WHAT THE EXERCISE ASKS =>
In the entries below, find the line containing "Given: Select the Samsung GALAXY Apps entry" and the line containing "Task: Change the Покупки category dropdown". Copy those two lines and everything between them exactly, without the pictures.

SOURCE DATA =>
####

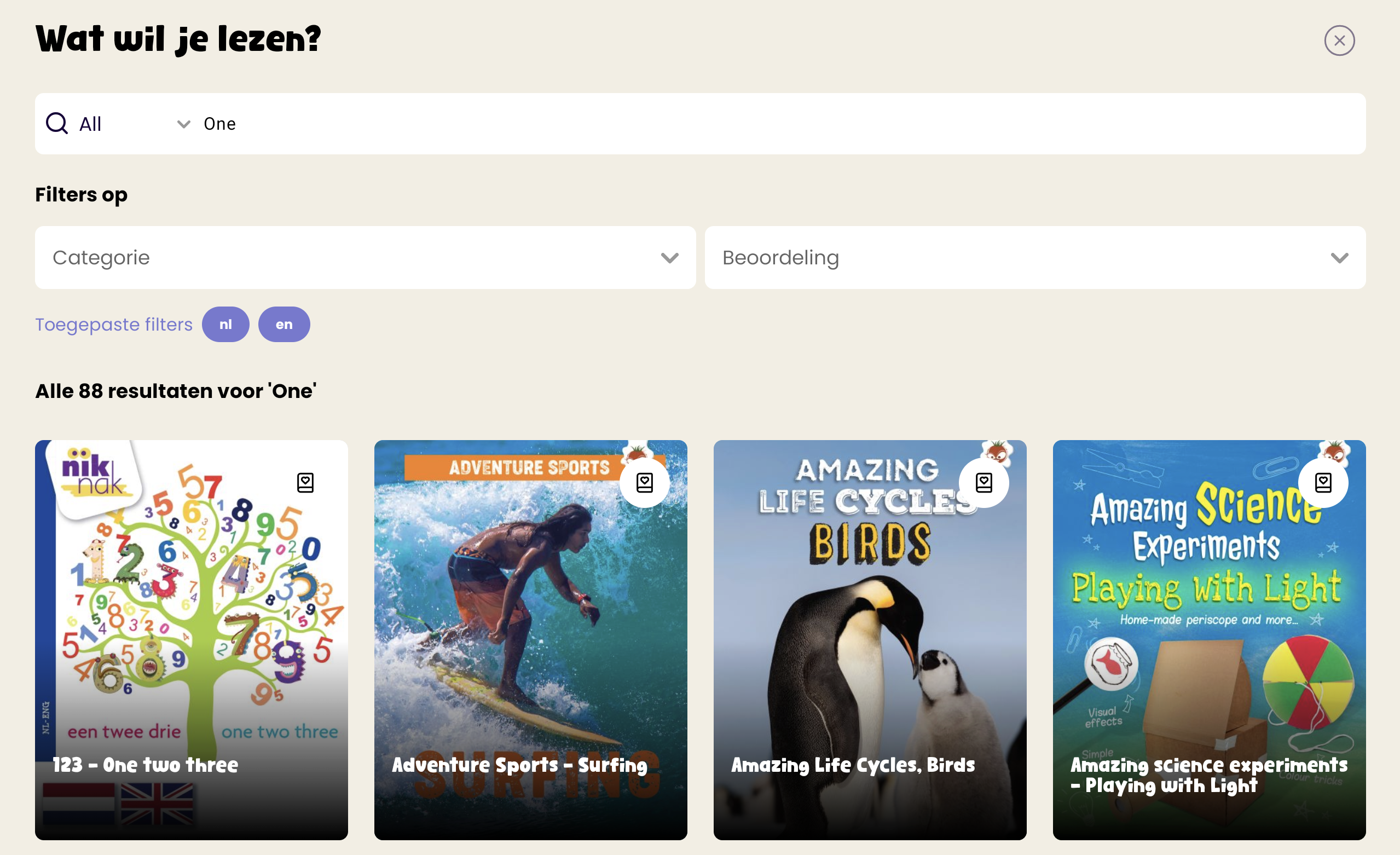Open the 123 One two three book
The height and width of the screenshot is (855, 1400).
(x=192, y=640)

####

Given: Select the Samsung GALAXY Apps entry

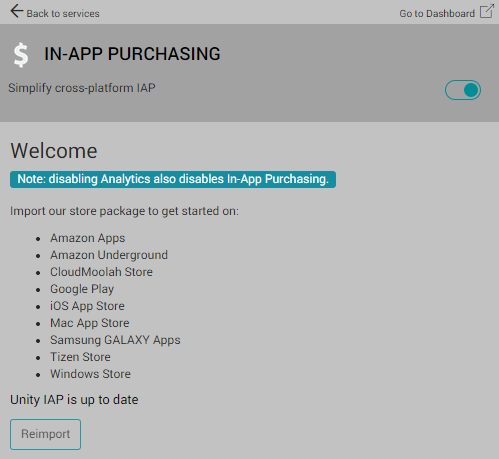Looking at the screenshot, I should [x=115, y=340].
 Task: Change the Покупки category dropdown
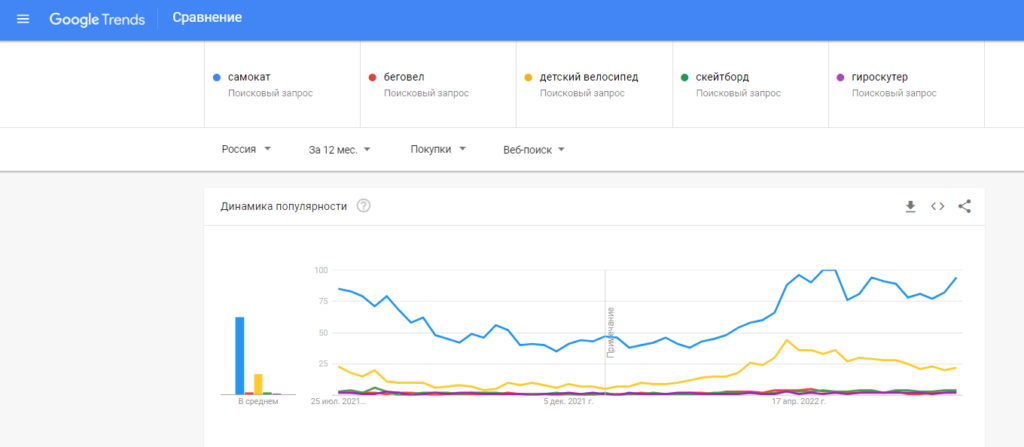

####

YOUR SOLUTION =>
Given: Select the Samsung GALAXY Apps entry

Looking at the screenshot, I should [x=115, y=340].
 Task: Change the Покупки category dropdown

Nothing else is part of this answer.